On the China point: I am not defending their human rights record or labor practices. Those are serious issues. But it is dangerous and lazy to dismiss their $20,000 cost advantage entirely as "slave labor and pollution."

• Automation: The Xiaomi factory is over 90% automated. Robots don't get paid wages, whether they are in Beijing or South Carolina.

• Supply Chain: They control the battery minerals and processing. That is a strategic advantage, not just a labor one.

• If we dismiss their $42k EVs as just "cheating," we blind ourselves to the fact that they have vertically integrated better than we have. Scout needs to match that efficiency (via VW Group scale), not just complain about it.


3. The "Tesla Path" is a Trap

You mentioned Scout has to follow the Tesla path (High Price -> Low Price).

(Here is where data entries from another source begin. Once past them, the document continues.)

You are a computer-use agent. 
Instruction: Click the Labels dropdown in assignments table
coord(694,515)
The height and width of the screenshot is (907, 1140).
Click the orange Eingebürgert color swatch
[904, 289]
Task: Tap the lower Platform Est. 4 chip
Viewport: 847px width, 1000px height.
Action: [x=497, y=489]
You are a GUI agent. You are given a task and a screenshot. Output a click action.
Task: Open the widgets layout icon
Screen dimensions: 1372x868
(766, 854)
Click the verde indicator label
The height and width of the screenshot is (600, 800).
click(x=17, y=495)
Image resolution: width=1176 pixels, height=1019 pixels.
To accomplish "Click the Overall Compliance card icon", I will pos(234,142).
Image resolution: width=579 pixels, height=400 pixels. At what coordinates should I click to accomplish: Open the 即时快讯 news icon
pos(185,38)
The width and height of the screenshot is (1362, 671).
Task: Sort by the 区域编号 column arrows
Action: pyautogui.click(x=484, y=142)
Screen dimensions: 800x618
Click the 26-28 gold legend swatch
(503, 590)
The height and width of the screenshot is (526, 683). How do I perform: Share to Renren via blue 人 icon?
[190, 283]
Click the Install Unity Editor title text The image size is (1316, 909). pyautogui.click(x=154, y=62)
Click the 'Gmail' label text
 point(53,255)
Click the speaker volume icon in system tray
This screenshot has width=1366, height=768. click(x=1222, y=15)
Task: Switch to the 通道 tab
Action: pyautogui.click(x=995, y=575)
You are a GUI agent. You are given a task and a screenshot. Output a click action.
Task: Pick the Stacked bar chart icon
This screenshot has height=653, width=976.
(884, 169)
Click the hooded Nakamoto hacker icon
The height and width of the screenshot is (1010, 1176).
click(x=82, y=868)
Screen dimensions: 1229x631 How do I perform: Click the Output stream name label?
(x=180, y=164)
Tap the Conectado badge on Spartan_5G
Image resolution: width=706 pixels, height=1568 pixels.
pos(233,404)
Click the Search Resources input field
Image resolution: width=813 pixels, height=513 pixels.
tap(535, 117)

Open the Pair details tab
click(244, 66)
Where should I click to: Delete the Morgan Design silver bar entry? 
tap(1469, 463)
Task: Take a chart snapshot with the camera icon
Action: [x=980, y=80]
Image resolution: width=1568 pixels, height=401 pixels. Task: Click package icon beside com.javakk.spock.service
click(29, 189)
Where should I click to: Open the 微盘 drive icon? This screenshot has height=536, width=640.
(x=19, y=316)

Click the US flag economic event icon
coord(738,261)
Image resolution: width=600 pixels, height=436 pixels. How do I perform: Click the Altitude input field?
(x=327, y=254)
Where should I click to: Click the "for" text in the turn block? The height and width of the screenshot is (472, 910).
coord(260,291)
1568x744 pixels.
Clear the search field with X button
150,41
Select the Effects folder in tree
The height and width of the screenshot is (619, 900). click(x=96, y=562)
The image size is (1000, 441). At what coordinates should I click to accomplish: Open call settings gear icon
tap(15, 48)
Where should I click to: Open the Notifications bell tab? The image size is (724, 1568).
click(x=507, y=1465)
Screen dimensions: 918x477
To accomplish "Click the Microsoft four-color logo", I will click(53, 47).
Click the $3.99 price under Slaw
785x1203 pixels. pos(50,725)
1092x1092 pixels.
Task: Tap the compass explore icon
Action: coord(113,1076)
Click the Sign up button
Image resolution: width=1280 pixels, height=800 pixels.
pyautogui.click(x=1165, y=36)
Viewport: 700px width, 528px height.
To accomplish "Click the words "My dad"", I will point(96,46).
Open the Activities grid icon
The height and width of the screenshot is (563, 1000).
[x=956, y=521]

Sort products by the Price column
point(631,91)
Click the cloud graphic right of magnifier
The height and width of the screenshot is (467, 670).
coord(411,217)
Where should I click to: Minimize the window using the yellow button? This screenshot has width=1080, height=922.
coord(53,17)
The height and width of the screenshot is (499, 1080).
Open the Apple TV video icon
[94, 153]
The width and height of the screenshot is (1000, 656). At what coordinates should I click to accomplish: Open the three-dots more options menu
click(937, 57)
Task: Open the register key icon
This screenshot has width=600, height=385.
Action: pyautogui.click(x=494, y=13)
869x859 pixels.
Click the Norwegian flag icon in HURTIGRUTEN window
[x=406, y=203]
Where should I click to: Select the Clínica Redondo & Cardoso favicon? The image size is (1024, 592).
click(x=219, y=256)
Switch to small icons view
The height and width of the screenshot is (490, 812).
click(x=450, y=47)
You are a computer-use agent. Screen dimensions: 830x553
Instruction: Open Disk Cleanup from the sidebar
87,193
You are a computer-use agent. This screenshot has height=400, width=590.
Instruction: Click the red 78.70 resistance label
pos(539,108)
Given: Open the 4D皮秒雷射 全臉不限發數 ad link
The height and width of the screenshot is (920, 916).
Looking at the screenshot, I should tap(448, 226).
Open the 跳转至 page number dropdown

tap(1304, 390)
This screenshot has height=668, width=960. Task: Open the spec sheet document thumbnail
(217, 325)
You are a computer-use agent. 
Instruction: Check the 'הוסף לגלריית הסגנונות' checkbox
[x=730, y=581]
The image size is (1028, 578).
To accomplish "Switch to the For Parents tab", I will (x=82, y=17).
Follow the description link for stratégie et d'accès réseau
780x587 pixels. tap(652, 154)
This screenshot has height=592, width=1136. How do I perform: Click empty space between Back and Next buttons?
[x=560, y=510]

• Tesla (2012): Launched into a vacuum. They had zero competition, so they could charge an "Early Adopter Tax."

• Scout (2027): Launches into a shark tank. Rivian, Ford, and Chevy will already be fighting for the $45k space.

• If Scout tries to charge a "2012 Tesla Premium" in a "2027 Commoditized Market," the market won't care about their debt burden. Consumers don't pay extra just to help a company pay off its R&D loans; they pay for value.


The Bottom Line

I’m not asking for magic. I’m asking Scout to read the room. You can blame Congress, the Fed, or the gold standard all you want. But if the average American guy—the guy the Scout brand was built for—can’t afford the truck because his wages didn't go up 7% a year, he isn't going to buy it. And Scout needs him to buy it.
I think Scout has read the room. I also think blaming the car manufacturer is incorrect just as blaming home builders. Businesses all deserve to be successful and it doesn’t start at the top but rather from the bottom. Lumber prices spike-tariffs, whatever, so the commodity price goes up. Then there is back and forth negotiating by the builders. There is over 6,000 components to an average house so if/when every supplier raises their prices the builder only absorbs so much. Once prices go up they rarely come down-that is historic trend. Surely the auto industry suffers the same process. And steel is all over the price. So now the vehicle manufacturer is at the mercy of every supplier while they buffer and hedge their pricing. Scout is looking to lock costs and materials now and won’t really need them for a year. A month or so ago my steel supplier wouldn’t hold their quote more than 48 hours because their wholesaler was doing same to them. Imagine what is happening with all these parts and pieces as vendors are holding their prices a year out. Of course things are inflated but I think you are looking to take the head of the messenger rather than the sender.
I’m also now believing you just like debating and will argue every point offered just to be right. Ultimately sparring partners like me are simply blocking you as I’d rather interact with the members on this forum and learn new info over reacting to a member who has chosen to challenge every single person who offers their opinion. I enjoy a good debate but this has just become repetitive with no divergence in sight.